§ **Problem details**
Reproduce, exactly and in full, only the lines below from the one containing "1132x1064 pixels." through the one containing "Task: Zoom out on the map".
** Opening Entries supplied block **
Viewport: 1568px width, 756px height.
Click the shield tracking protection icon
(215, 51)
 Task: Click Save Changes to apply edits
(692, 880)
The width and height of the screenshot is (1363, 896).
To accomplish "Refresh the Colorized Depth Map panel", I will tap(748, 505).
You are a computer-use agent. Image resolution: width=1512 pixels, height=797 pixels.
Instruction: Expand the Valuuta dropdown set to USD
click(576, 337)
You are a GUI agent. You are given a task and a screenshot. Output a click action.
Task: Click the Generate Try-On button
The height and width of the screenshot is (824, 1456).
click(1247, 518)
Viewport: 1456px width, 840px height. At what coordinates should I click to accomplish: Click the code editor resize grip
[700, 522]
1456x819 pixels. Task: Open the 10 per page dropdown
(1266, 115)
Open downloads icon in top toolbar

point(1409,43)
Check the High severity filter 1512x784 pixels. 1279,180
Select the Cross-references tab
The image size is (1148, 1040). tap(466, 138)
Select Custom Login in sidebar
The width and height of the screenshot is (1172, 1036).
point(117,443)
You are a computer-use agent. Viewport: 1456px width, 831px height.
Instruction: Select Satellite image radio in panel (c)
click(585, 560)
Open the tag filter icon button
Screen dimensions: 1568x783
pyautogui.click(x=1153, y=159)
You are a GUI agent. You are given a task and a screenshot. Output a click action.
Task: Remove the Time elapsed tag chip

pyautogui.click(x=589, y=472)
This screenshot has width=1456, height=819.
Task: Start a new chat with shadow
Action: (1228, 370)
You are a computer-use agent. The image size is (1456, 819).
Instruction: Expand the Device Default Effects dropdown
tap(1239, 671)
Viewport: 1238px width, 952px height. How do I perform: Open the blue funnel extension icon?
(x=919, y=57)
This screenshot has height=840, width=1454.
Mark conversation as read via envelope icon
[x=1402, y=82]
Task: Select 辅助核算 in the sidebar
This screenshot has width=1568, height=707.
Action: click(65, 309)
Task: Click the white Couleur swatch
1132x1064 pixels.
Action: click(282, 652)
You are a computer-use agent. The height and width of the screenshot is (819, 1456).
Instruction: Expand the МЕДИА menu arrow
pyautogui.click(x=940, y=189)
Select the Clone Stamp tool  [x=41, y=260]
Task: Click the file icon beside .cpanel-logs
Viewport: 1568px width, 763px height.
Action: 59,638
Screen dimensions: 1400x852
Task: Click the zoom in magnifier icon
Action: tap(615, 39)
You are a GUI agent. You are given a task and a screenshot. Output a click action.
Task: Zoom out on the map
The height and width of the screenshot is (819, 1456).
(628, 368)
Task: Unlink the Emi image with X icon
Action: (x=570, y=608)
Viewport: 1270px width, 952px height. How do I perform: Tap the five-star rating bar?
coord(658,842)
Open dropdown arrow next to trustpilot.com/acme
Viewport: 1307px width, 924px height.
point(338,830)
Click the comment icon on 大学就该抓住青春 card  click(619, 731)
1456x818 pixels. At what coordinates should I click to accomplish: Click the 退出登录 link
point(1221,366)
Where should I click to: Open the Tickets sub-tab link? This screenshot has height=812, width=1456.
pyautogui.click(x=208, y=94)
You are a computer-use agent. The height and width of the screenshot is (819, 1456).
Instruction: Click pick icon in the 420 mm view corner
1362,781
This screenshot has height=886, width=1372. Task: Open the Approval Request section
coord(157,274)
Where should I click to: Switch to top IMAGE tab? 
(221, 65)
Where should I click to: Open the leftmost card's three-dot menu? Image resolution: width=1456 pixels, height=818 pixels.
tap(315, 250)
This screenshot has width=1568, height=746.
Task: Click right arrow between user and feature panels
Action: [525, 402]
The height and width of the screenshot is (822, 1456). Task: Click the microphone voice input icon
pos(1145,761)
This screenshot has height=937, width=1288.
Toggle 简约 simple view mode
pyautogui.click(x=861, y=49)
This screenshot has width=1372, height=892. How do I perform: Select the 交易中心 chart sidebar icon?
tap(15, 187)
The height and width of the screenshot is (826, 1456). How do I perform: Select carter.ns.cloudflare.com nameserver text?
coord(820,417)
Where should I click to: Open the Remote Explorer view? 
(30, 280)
** Closing Entries supplied block **
§ **Answer for this exercise**
1132x1064 pixels.
Action: click(282, 652)
You are a computer-use agent. The height and width of the screenshot is (819, 1456).
Instruction: Expand the МЕДИА menu arrow
pyautogui.click(x=940, y=189)
Select the Clone Stamp tool  [x=41, y=260]
Task: Click the file icon beside .cpanel-logs
Viewport: 1568px width, 763px height.
Action: 59,638
Screen dimensions: 1400x852
Task: Click the zoom in magnifier icon
Action: tap(615, 39)
You are a GUI agent. You are given a task and a screenshot. Output a click action.
Task: Zoom out on the map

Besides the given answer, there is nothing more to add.